Work instructions: Word for word, restate the lines from the one containing "Given: Select the 33.8~34.8 waist cell" through the last line of the material, and include no pictures.

Study material:
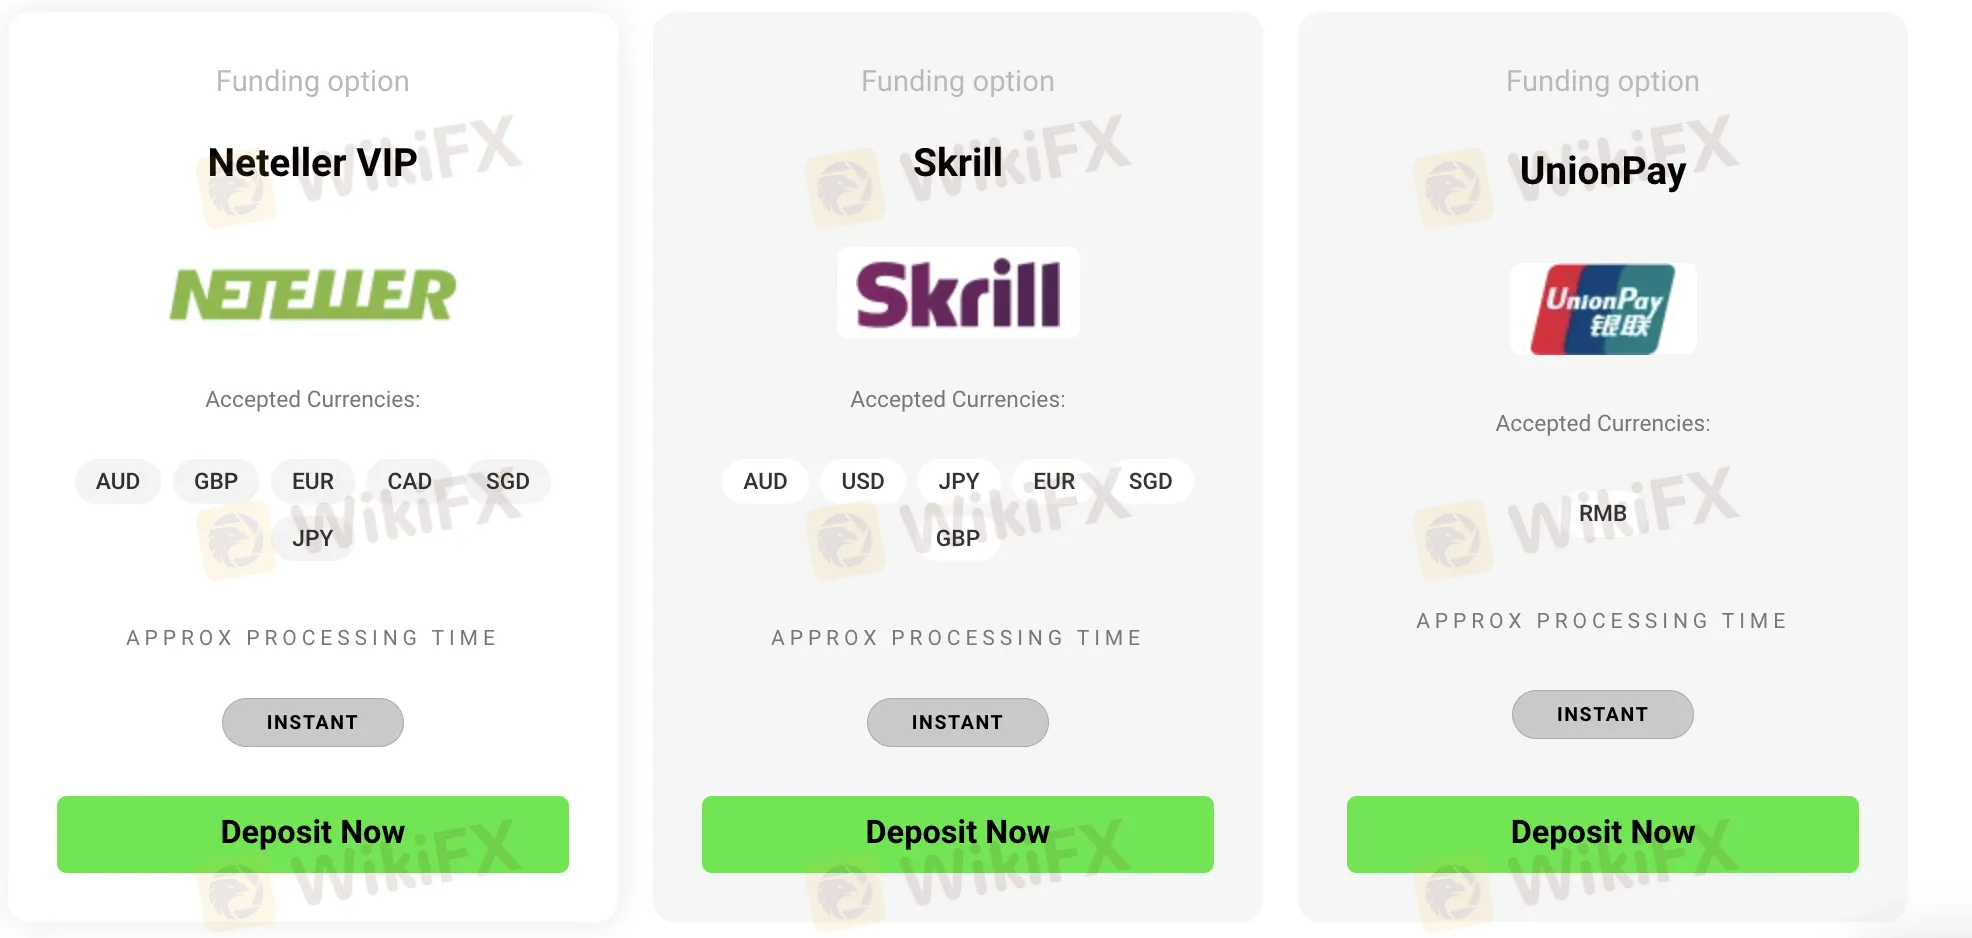Click the UnionPay heading text
The width and height of the screenshot is (1972, 938).
point(1602,170)
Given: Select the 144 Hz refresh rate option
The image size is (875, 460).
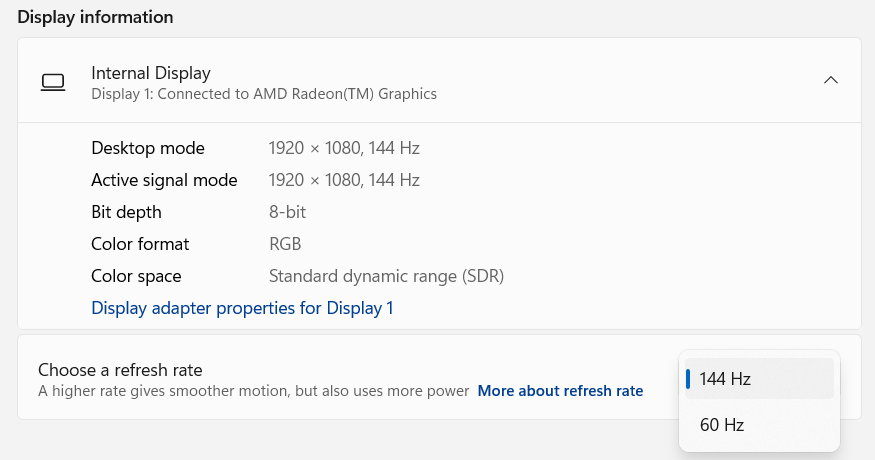Looking at the screenshot, I should (x=759, y=378).
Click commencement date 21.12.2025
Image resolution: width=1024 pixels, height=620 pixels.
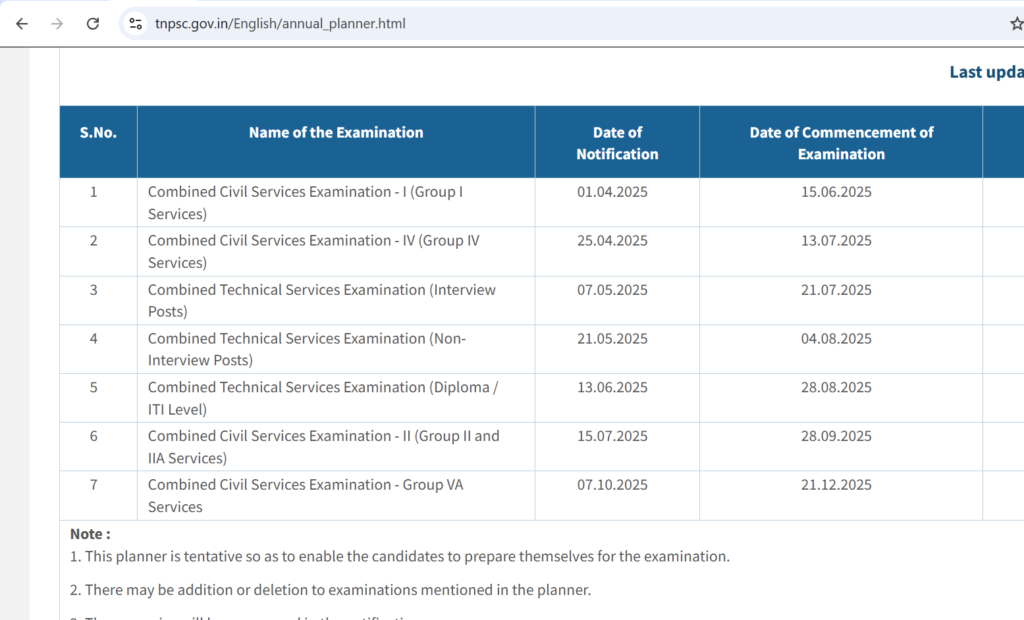pos(836,485)
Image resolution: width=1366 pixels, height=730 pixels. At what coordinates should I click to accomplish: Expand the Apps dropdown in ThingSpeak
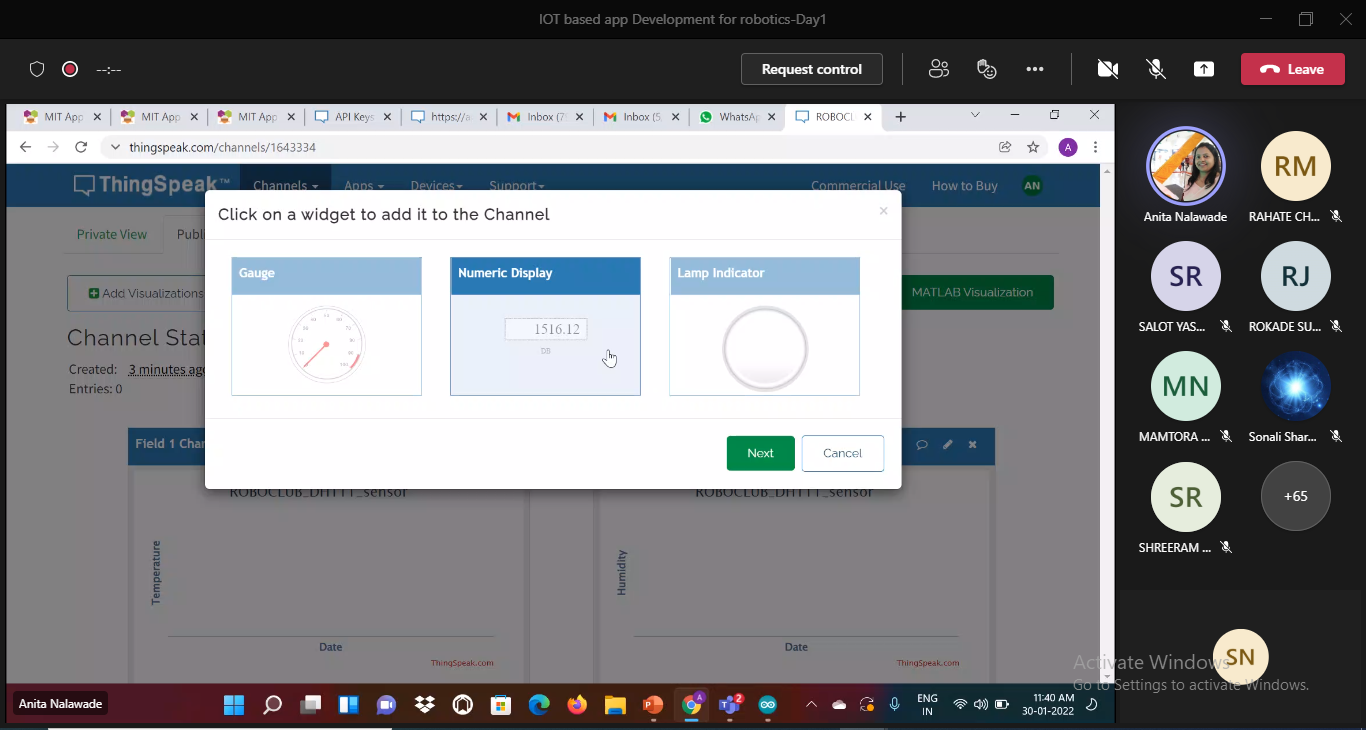point(364,186)
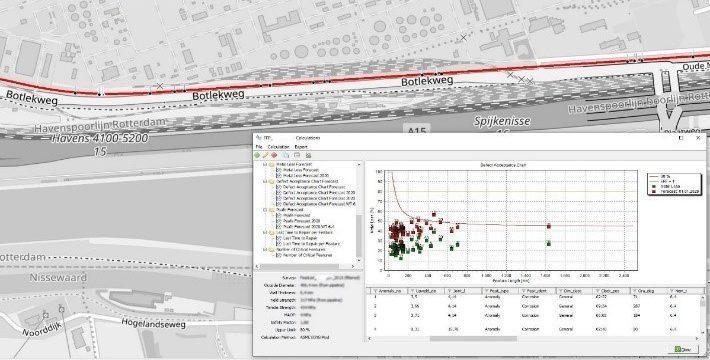Select Last Time to Repair tree item
This screenshot has width=710, height=360.
[301, 238]
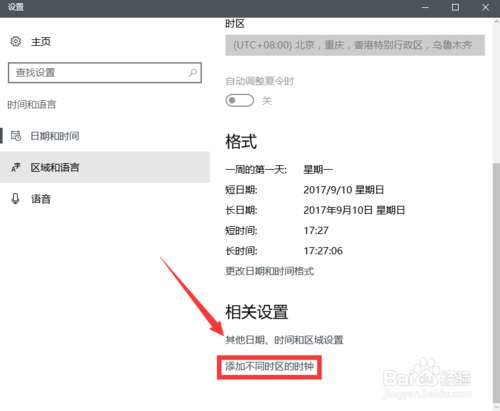Open the time zone dropdown
This screenshot has width=500, height=411.
tap(355, 45)
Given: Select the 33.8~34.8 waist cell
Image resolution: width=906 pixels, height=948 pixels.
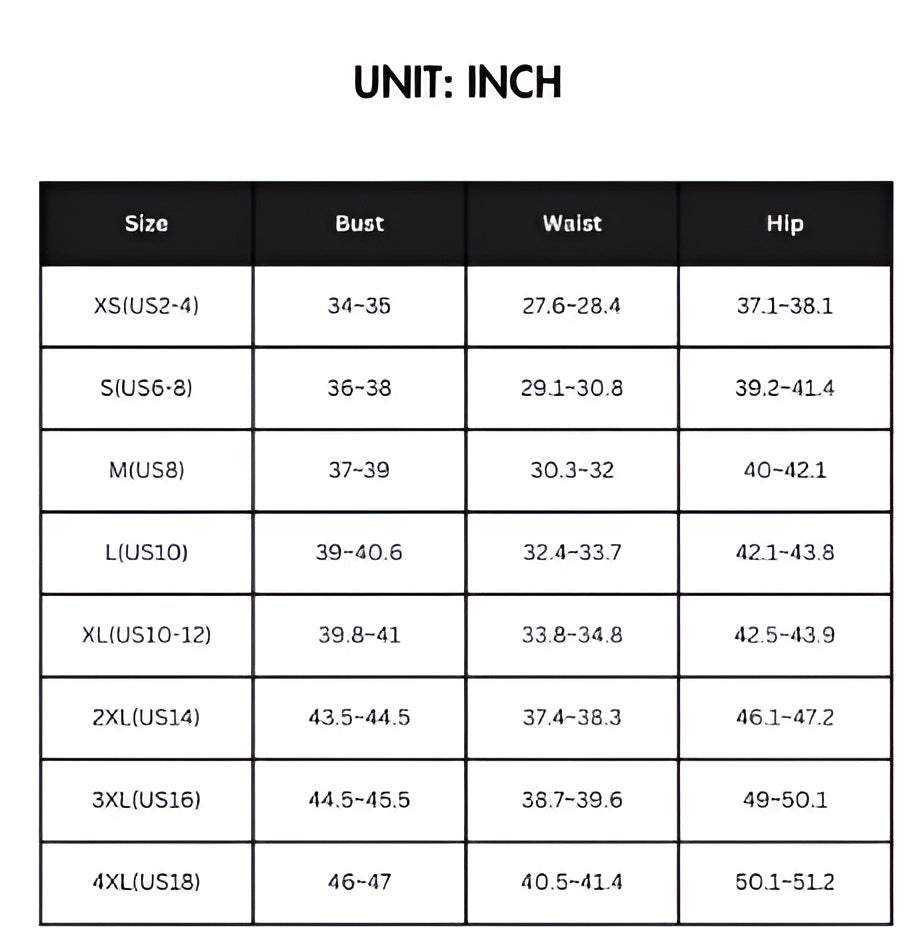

Output below:
Given: Select the 33.8~34.8 waist cell
Image resolution: width=906 pixels, height=948 pixels.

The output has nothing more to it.